This media blitz culminates on Wednesday, March 4, at 9:00 a.m. ET with a "special Apple Experience"—a physical, hands-on event held simultaneously for select media in New York, London, and Shanghai.
The Three-Day Hardware Release Schedule
Plunging retail stock across Apple stores for the iPhone 16e and current MacBooks strongly signals an immediate inventory transition. Based on recent reporting from Bloomberg's Mark Gurman, Apple is expected to unveil at least five major product categories over the three days.
By dismantling its standard two-hour presentation format, Apple ensures each product category gets its own 24-hour spotlight. The strategy is clear: force the tech world to obsess over spec sheets and hands-on physical media impressions rather than moving instantly to the next slide.
The March 2 Lineup: iPhone 17e and Budget MacBook
Under the hood, the iPhone 17e packs a downclocked A19 Bionic chip designed to deliver performance comparable to the A17 Pro. The hardware sheet features a single 48MP rear camera backed by enhanced image signal processing, an 18MP front-facing shooter, and an IP68-rated aluminum frame. Apple is also making a massive push into in-house connectivity, equipping the phone with its proprietary C1X 5G modem and the new N1 Wi-Fi 7 chip. A 4,000 to 4,500mAh battery paired with 24W MagSafe wireless charging keeps the device running.

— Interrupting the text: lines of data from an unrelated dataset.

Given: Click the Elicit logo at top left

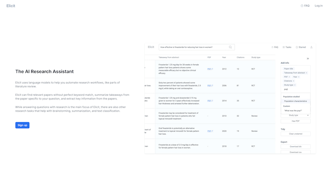Looking at the screenshot, I should (x=11, y=6).

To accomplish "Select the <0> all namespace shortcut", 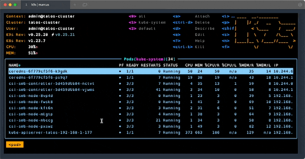I will click(137, 16).
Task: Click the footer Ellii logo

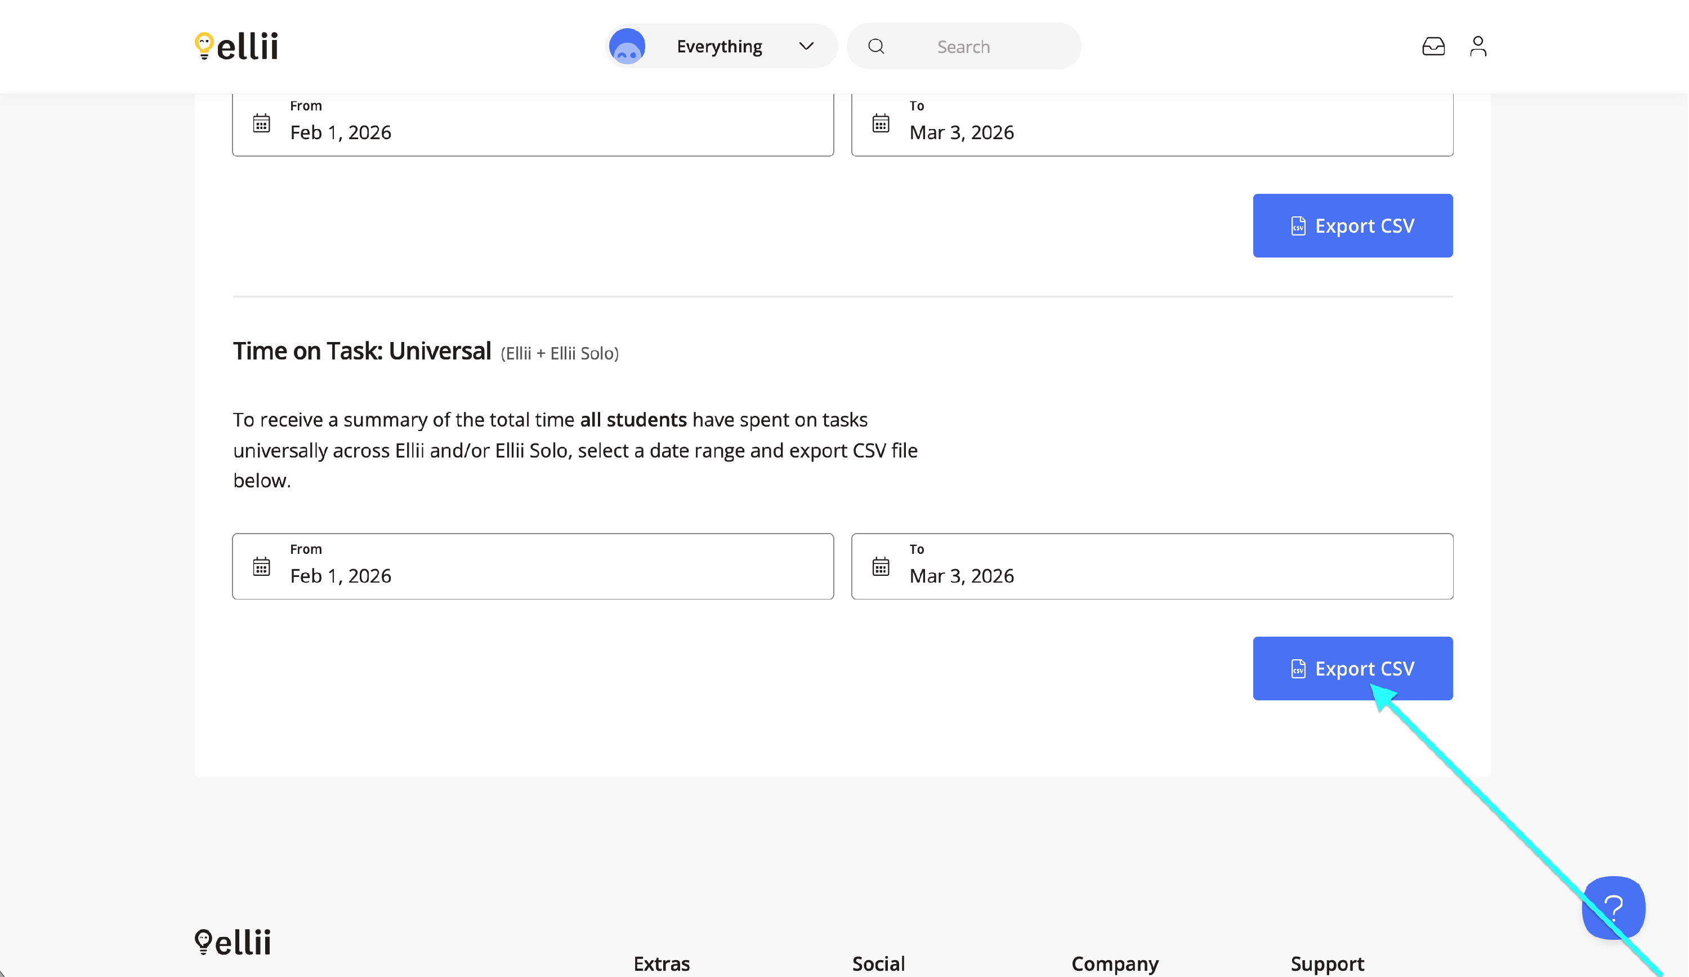Action: (x=233, y=942)
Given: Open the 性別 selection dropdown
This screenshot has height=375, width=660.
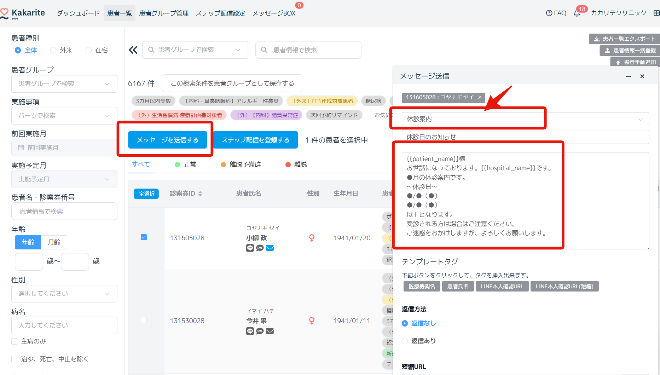Looking at the screenshot, I should point(64,294).
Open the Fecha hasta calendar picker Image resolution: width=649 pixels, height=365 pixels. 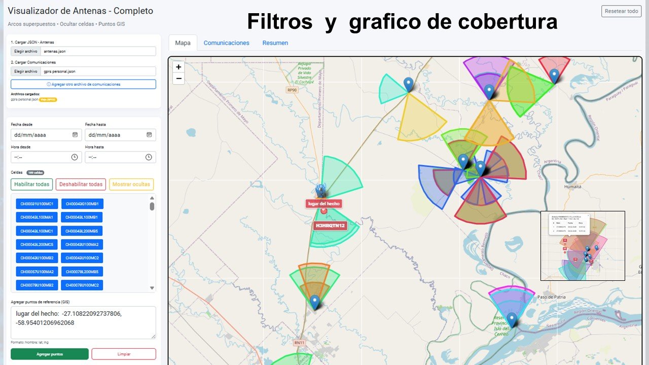click(x=149, y=135)
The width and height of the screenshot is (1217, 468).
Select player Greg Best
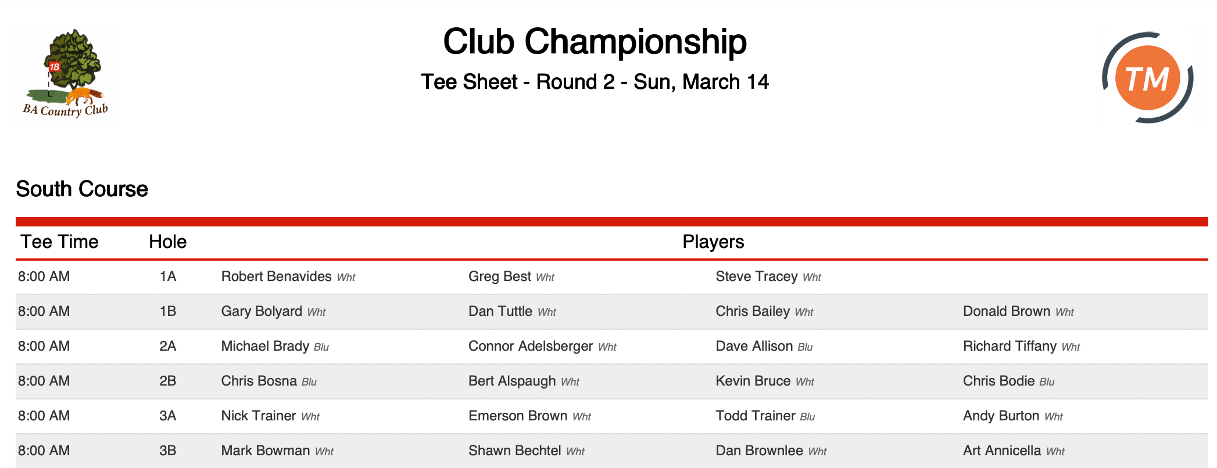500,276
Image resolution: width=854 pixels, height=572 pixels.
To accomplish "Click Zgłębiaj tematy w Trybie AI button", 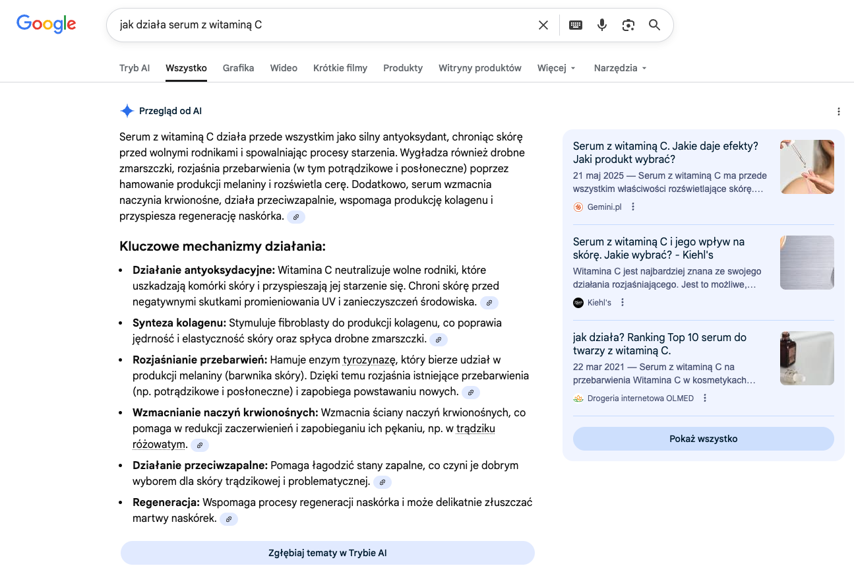I will point(327,553).
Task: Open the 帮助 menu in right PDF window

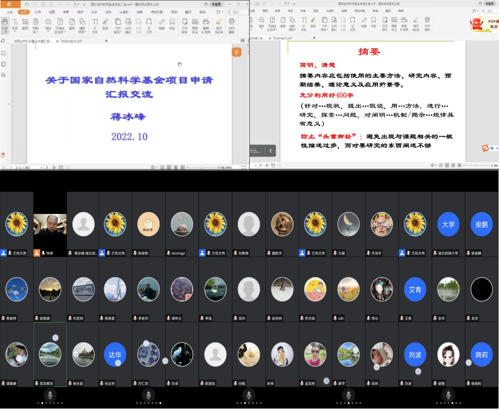Action: 401,10
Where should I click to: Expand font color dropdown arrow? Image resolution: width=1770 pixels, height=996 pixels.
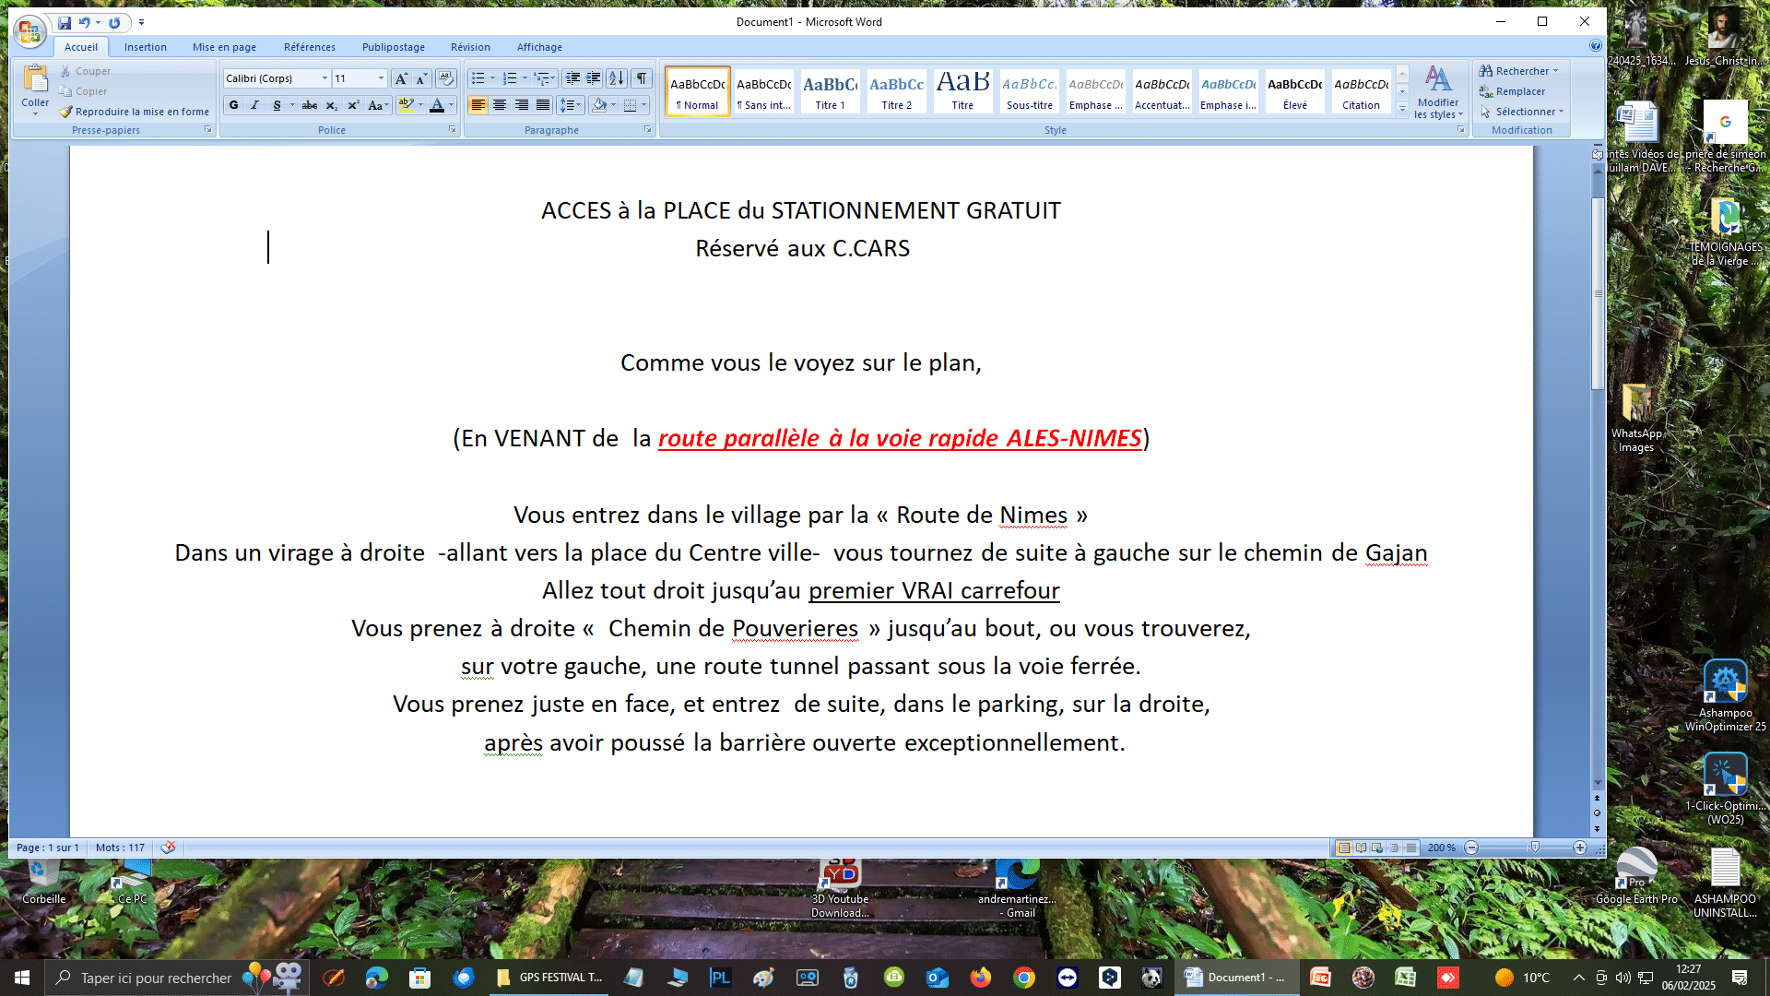point(452,105)
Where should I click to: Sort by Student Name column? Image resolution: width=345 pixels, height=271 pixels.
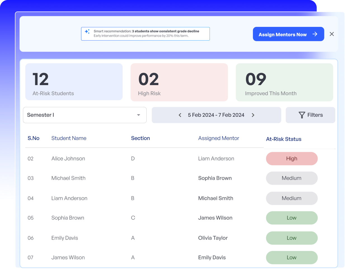69,138
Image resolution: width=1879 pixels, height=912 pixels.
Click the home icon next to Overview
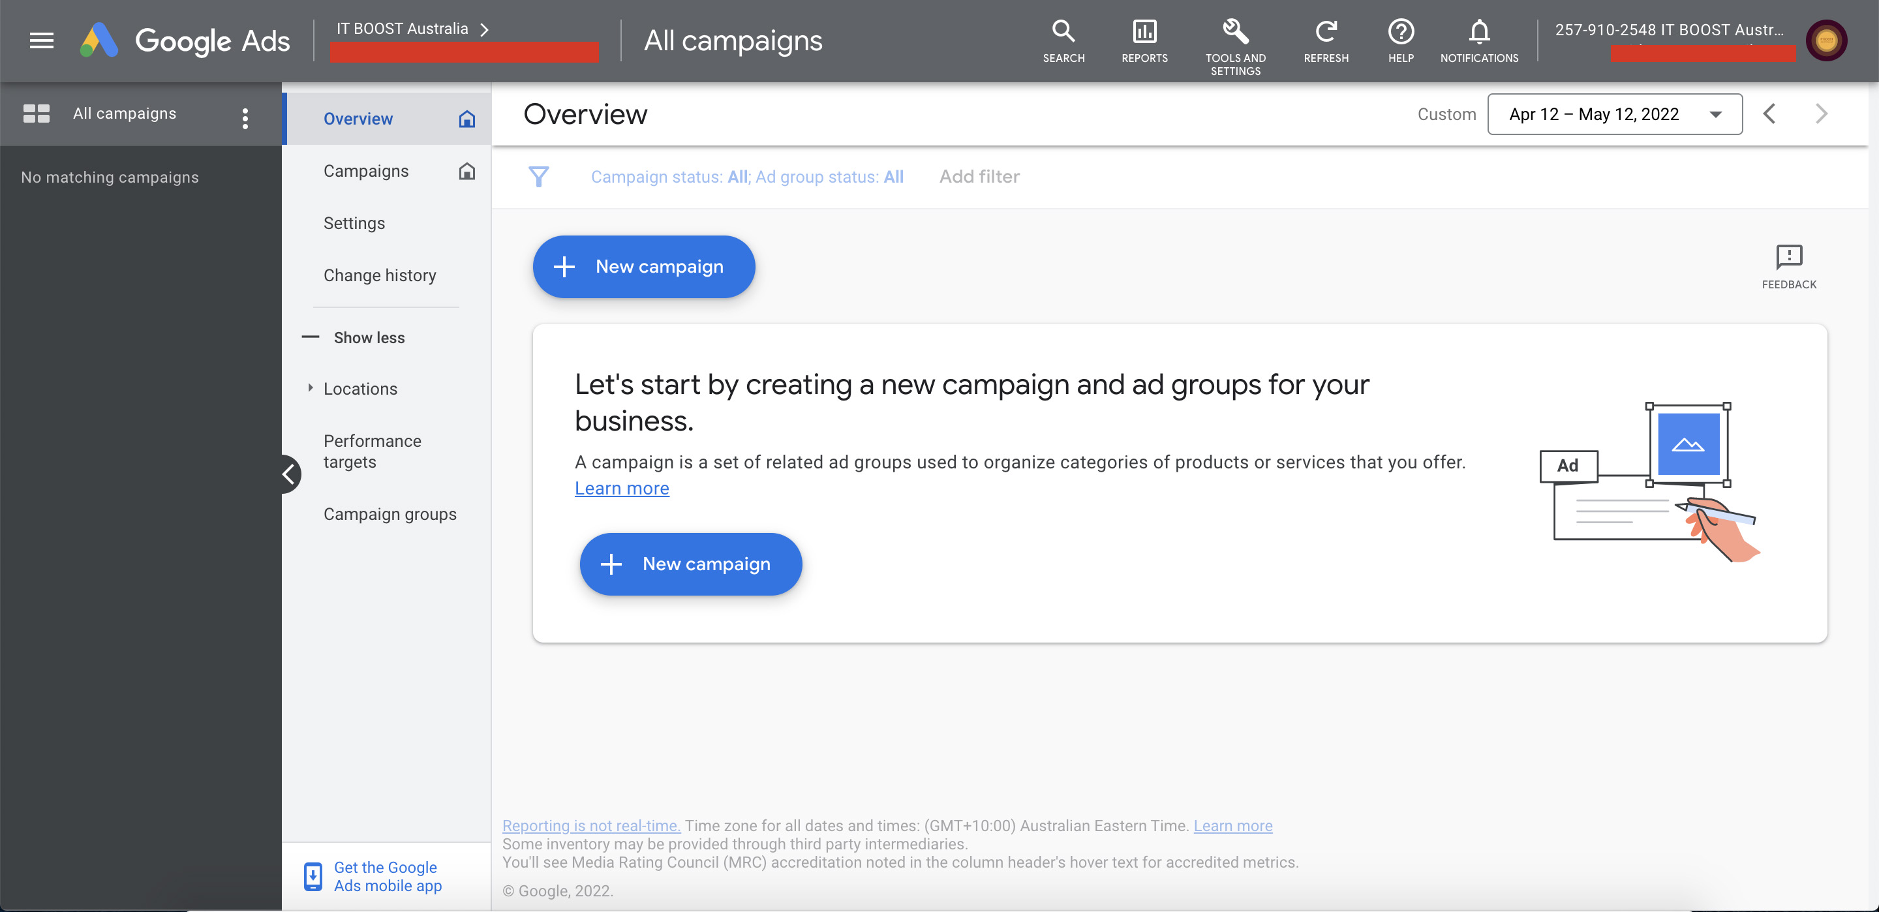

But Monday’s real scene-stealer is a highly anticipated budget laptop internally codenamed J700. Priced between $599 and $750, this roughly 13-inch machine is a direct declaration of war on premium Chromebooks in the education sector. Crucially, this entry-level MacBook bypasses traditional M-series Mac silicon entirely, opting instead for the A18 Pro chip found in the iPhone 16 Pro. This is a radical architectural crossover for Apple—blurring the lines between its mobile and desktop ecosystems to aggressively drive down costs and capture the classroom market. The laptop will ship in six distinct colors: yellow, green, blue, pink, silver, and dark grey.
iPads and High-End Macs Complete the Week
The updated MacBook Air will land with the base M5 chip, while the premium 14-inch and 16-inch MacBook Pro models leap to the M5 Pro and M5 Max processors. Don't expect any surprises regarding wearables or Vision Pro hardware this time around—this release window is strictly about flexing Apple's core computing and smartphone muscles.